START Stored data

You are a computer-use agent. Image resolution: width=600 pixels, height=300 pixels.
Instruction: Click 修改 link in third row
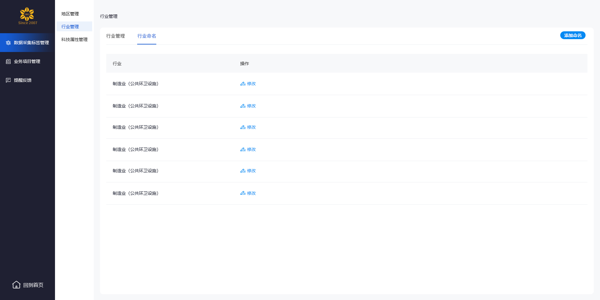pyautogui.click(x=251, y=127)
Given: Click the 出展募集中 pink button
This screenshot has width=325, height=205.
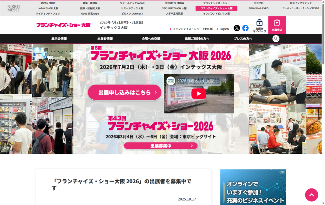Looking at the screenshot, I should [x=161, y=146].
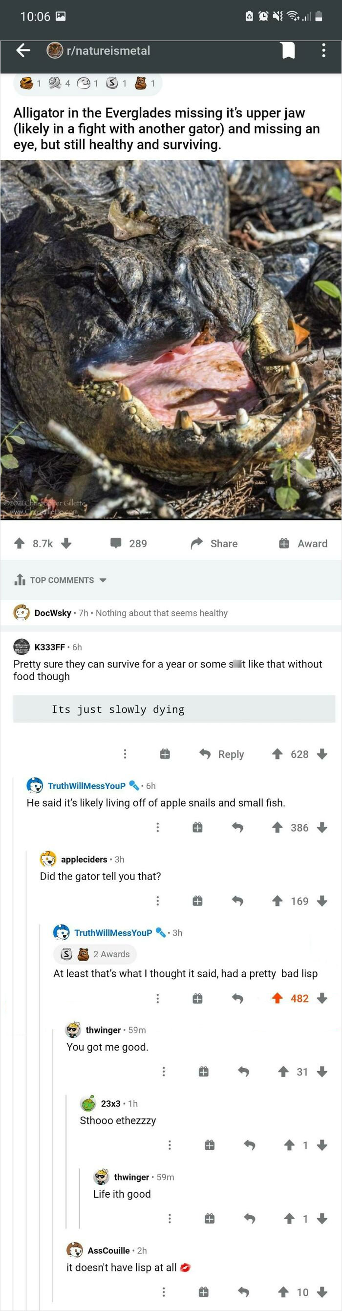The image size is (342, 1311).
Task: Open the post overflow menu at top right
Action: pyautogui.click(x=324, y=51)
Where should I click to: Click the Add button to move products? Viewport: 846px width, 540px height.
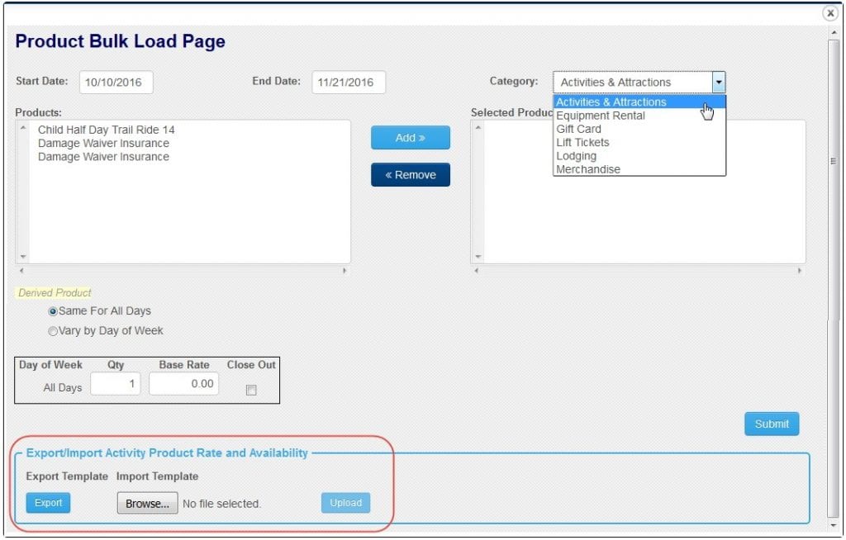410,137
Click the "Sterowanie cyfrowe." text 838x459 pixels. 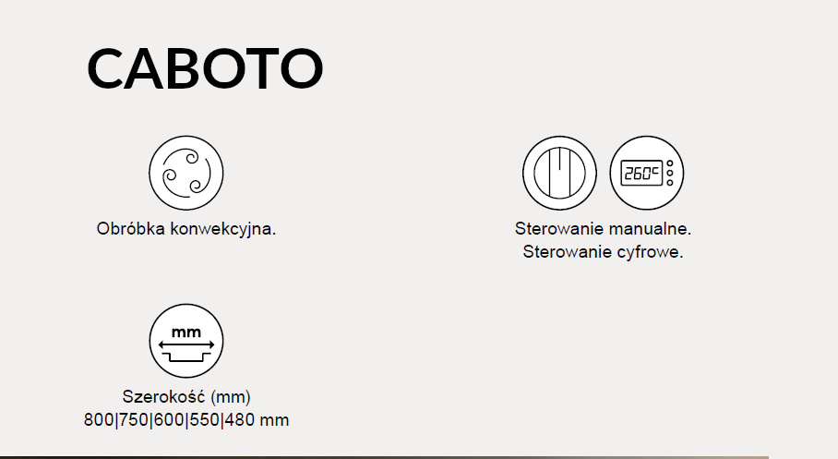pyautogui.click(x=603, y=252)

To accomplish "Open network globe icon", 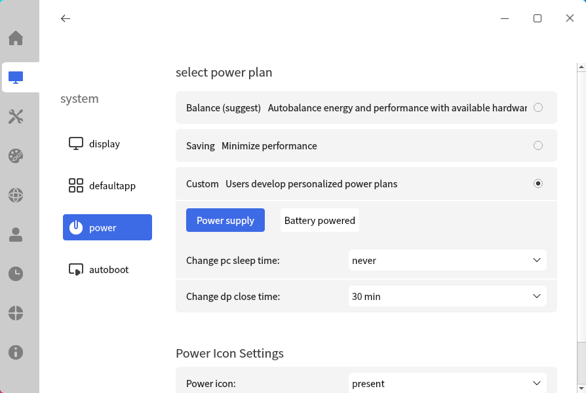I will [16, 195].
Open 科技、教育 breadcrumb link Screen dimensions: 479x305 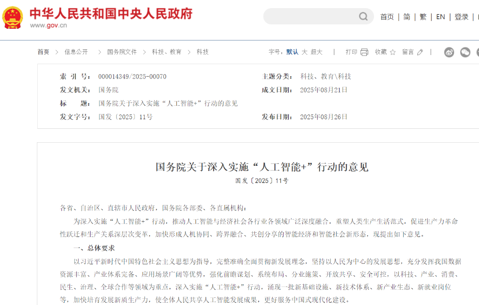[x=167, y=52]
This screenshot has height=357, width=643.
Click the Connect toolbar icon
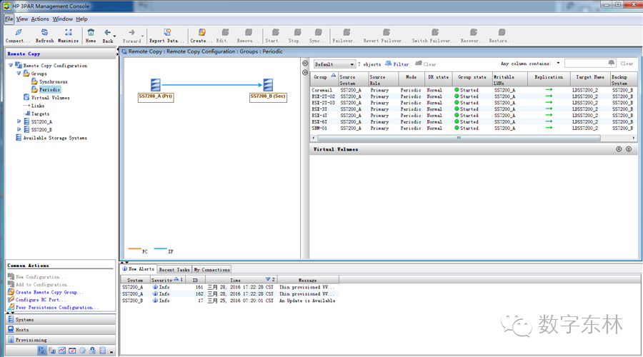(18, 32)
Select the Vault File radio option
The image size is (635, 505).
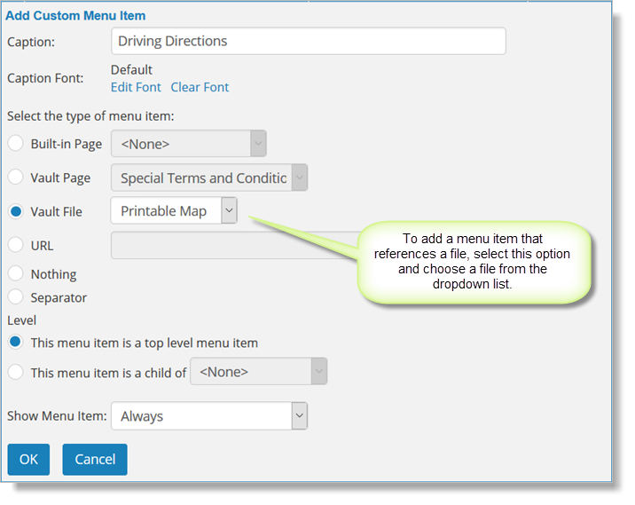15,211
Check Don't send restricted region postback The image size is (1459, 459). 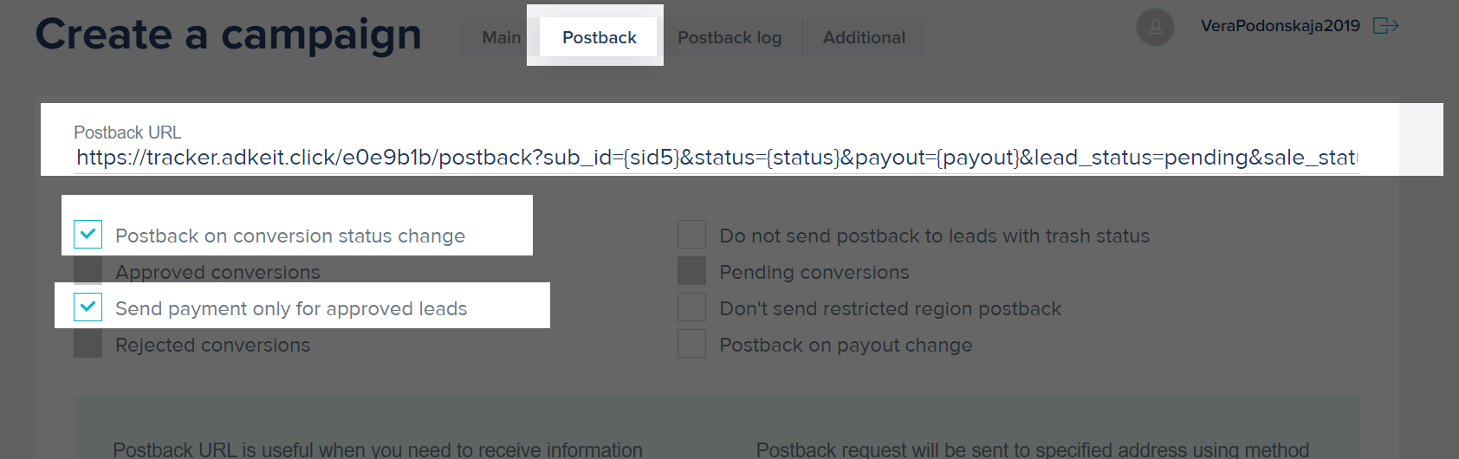pos(691,307)
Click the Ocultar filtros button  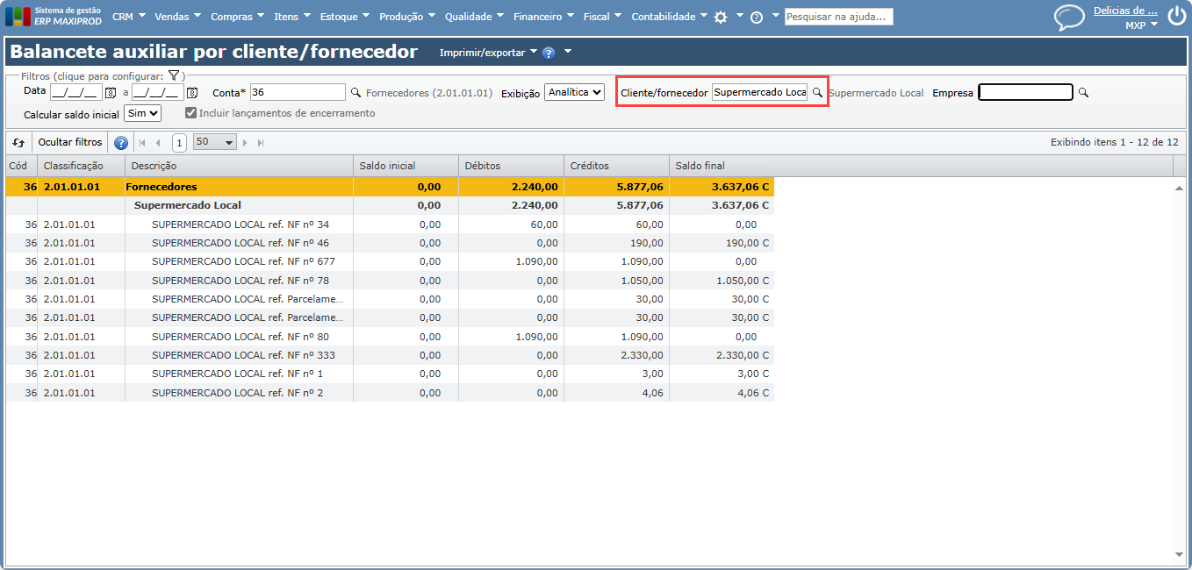(x=70, y=142)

END Stored data

Task objective — With the pictures left out, restate word for word every line of the data above, from the first down to the line that contains "Given: Click the 出展募集中 pink button".

Response to the exercise —
You are a computer-use agent. Image resolution: width=600 pixels, height=300 pixels.
Instruction: Click 修改 link in third row
pyautogui.click(x=251, y=127)
Given: Click the 出展募集中 pink button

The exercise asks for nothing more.